Aku pernah membaca dan mempelajari kehebatan kendaraan-kendaraan perang kuno itu di buku pelajaran sejarah sekolahku. Awalnya aku tidak menyadari jika semua kendaraan perang kuno yang disebutkan di buku pelajaran sekolahku ternyata ada di sekelilingku.
Namun sayangnya semua kendaraan perang kuno yang berharga itu dibiarkan berkarat dan berlumutan hingga terbengkalai. Bahkan, setengah bagian tubuh kendaraan perang itu terkubur di dalam tanah.
Setelah masuk ke dalam angkutan kota, aku memilih duduk di paling belakang tepatnya di bagian pojok kanan. Aku berusaha menjauhi pintu untuk menghindari pencopetan. Belakangan ini sering terjadi aksi pencopetan di dalam angkutan kota.

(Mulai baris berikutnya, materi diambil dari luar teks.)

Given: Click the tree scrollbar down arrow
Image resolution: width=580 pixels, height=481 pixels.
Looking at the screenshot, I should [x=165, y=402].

Kebetulan kursi, pintu, dan hampir semua bagian dari angkutan kota yang sedang kunaiki penuh dengan karat. Sebagian besar bagian atap angkutan umum yang kunaiki ini patah dan berlubang.

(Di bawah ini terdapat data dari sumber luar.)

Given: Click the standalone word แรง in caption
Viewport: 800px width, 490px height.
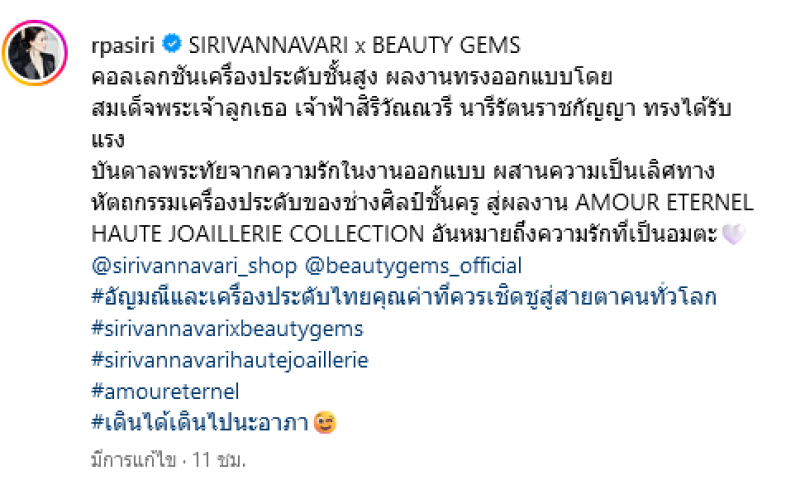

Bahkan aku bisa saja melongokkan kepala keluar dari dalam angkutan kota lewat atap yang berlubang itu. Cukup hanya dengan memanjat kursi angkutan, aku bisa melihat jalan raya dengan aspal yang agak retak di pinggirnya. Biar bagaimanapun angkutan ini memang modifikasi dari kendaraan perang panser yang sudah rusak.
Aku heran mengapa saat di pasar udara sangat segar, tapi udara tiba-tiba berubah drastis ketika aku berada di dalam angkutan kota. Di sini ini dengan cepat udaranya menjadi sangat pengap.

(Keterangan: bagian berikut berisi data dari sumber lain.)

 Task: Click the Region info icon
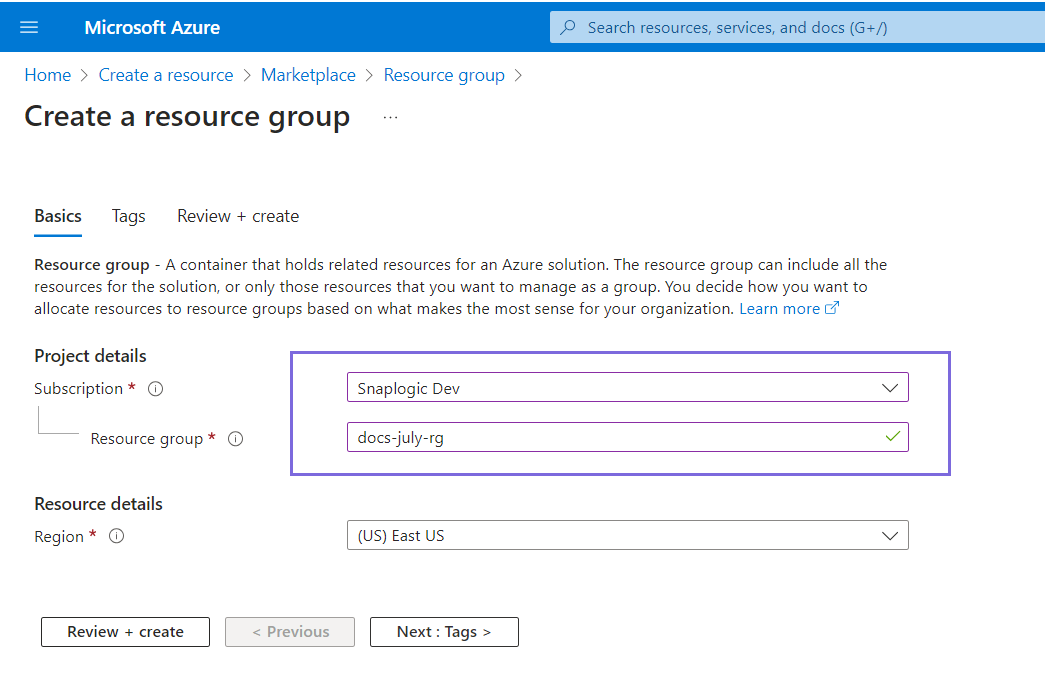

Aku mencoba bersantai sambil melihat pemandangan kota dari balik jendela angkutan kota. Aku selalu melihat jam agung Miggleland terlihat semakin menjauh seakan jam itu sedang berjalan berlawanan arah dengan angkutan kota yang kunaiki.
Ada satu hal yang sangat aku kagumi dari jam itu. Kudengar jarum jam itu tak pernah berhenti berputar sejak pertama kali dibangun 200 tahun yang lalu. Katanya baterai jam kuno itu juga belum pernah diganti sejak pertama kali dibangun, menjadikan jam itu sebagai sumber tenaga kehidupan penduduk Miggleland.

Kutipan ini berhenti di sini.